#### [Trecho fornecido]
──────────
23.1.17

Dois irmãos



        A foto acima escreve parte fundamental da minha história. Meu avô Benjamin, minha avó Arminda, meu pai à esquerda e meu tio Renato, com sorriso maroto.  Tio Renato nos deixou agora, junto aos fogos de ano novo. O papai já foi faz tempo, uma década, mesmo parecendo um ontem. A saudade não tem tempo. Ela pode ser digitalizada como essa foto rota em branco e preto. Fica gostosa para sempre.

            Eu pensei intitular este texto “Uma história de dois irmãos”. Logo vi a desonestidade. Conheci meu pai, na maternidade de São Paulo, aos seus 34. Quando tio Renato fez oitenta anos, em 2016, me dei conta do fato curioso: ele tinha justamente o dobro da minha idade. Ou seja, todas as palavras desta crônica, daqui em diante, serão impressões sobre estes dois meninos dos quarenta em diante. Escritas por um filho e sobrinho recém-chegado aos quarenta. São tudo menos confiáveis.

            Dito isto, coloco à vista a minha versão. Renato e Roberto foram dois Dom Quixotes combatendo moinhos de vento. Um foi pela direita e o outro pela esquerda. Nasceram ao final da Segunda Guerra, viveram Getúlios, Juscelinos, Jânios e Jangos. Sobreviveram à ditadura, à nova República, ao FHC e morreram um no início do Mensalão e o outro em meio ao Petrolão.
──────────
#### [Lista de tarefas]
(a) Quem aparece na foto descrita no início da crônica sobre os dois irmãos?
(b) Escreva o que vem a seguir na crônica sobre os dois irmãos, começando logo após a última frase apresentada.
──────────
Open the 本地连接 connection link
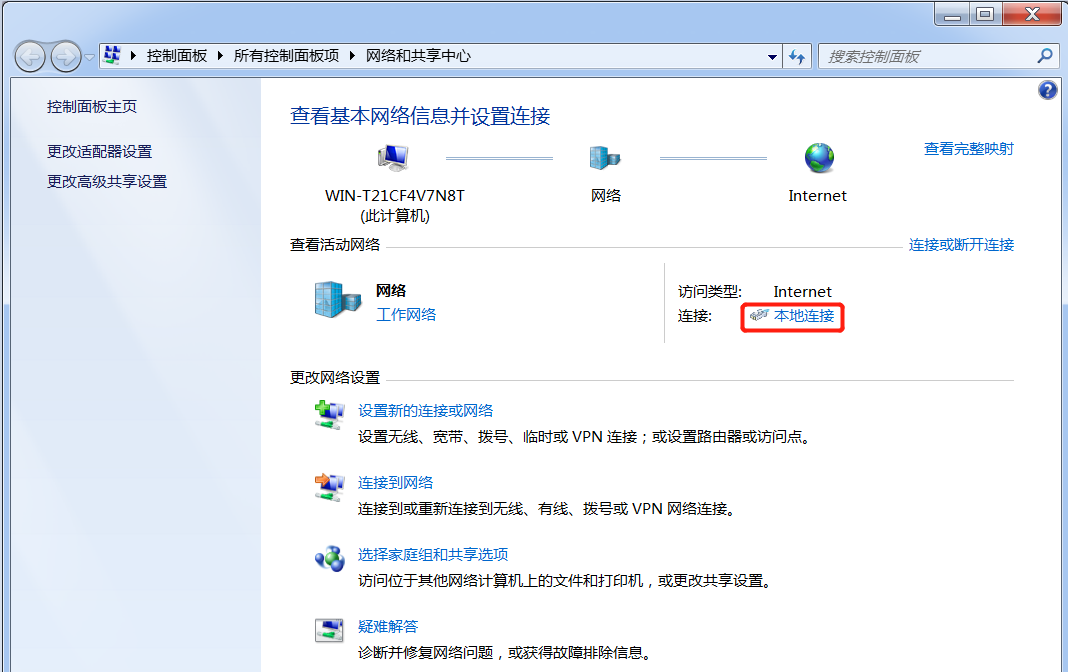Viewport: 1068px width, 672px height. click(x=803, y=317)
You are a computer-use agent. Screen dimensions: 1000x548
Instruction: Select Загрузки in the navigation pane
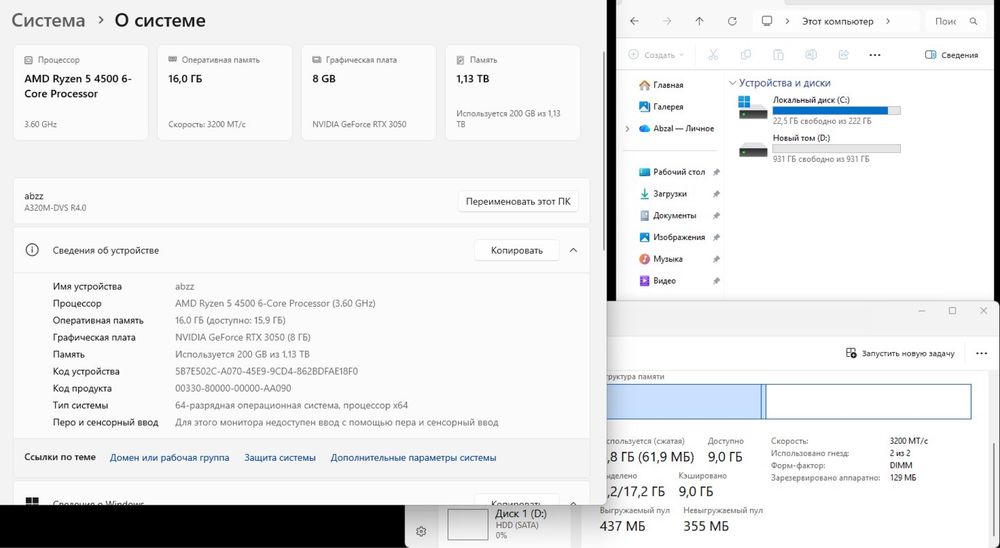coord(669,193)
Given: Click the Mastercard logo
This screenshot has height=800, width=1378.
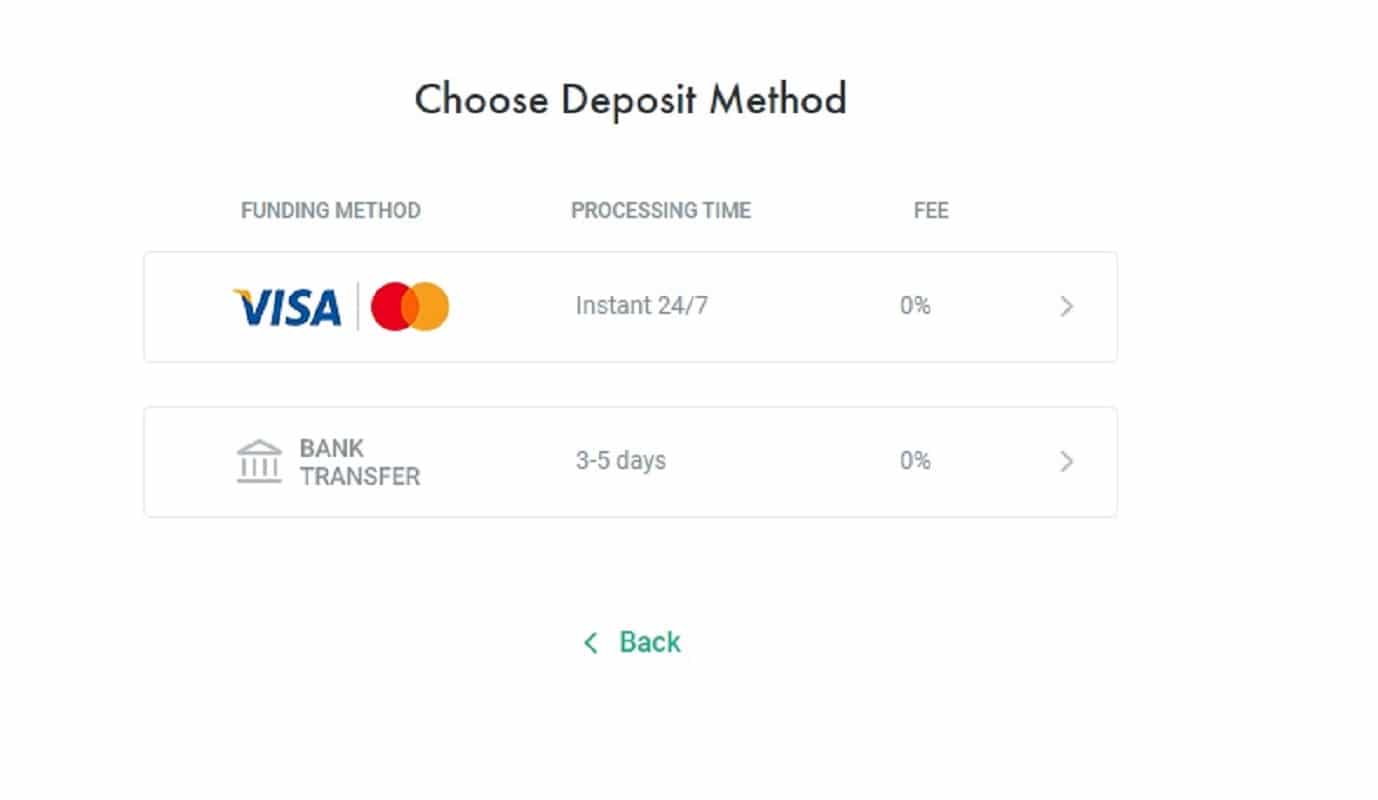Looking at the screenshot, I should click(x=410, y=307).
──────────
#### [Respostas às tarefas]
(a) O avô Benjamin, a avó Arminda, o pai (à esquerda) e o tio Renato.

(b)
O moinho de vento, nessa analogia tosca (aliás, como toda analogia), é o nosso Brasilsão. Essa coisa bizarra, esse desafio institucional diário. Meu pai encarou essa fera numa linha, digamos, mais para Henry Thoreau, meio anarquista, meio propenso ao enfrentamento. O tio Renato, mais ponderado, foi pela linha do exemplo. Poderia, grosso modo, ser classificado como o antigo “Caxias”. A ele não importava o caos brasileiro, o correto era o correto. E assim ele viveu.

Não tenho a menor ideia de como foi a relação deles na infância, na adolescência, nos primeiros anos de faculdade. Cheguei tarde na vida destes dois irmãos. A vida vem, traz embates políticos, traz problemas na família, e os dois estavam sempre lá, firmes, mirando seus moinhos.

Outra quixotisse curiosa dos dois era a torcida de times de futebol. Meu pai era Corintiano, o tio Renato São-paulino. Meu pai, maroto, sempre me passou a versão de que o tio Renato havia sido o perversor da família, supostamente corintiana desde tempos imemoriais. Muito tempo passou até a minha constatação de um fato óbvio: se meu avô Benjamin havia nascido em 1910 e o Corinthians foi fundado em 1910, não havia meio de a família ser corintiana desde tempos imemoriais... Além disso, o Renato sempre jurava de pés juntos a total irrelevância do futebol na vida do Benjamin. Ele descrevia em detalhes um dia em que o pai os levou a um Majestoso decisivo e passou o tempo todo lendo o Estadão, como se estivesse na cadeira de balanço de casa.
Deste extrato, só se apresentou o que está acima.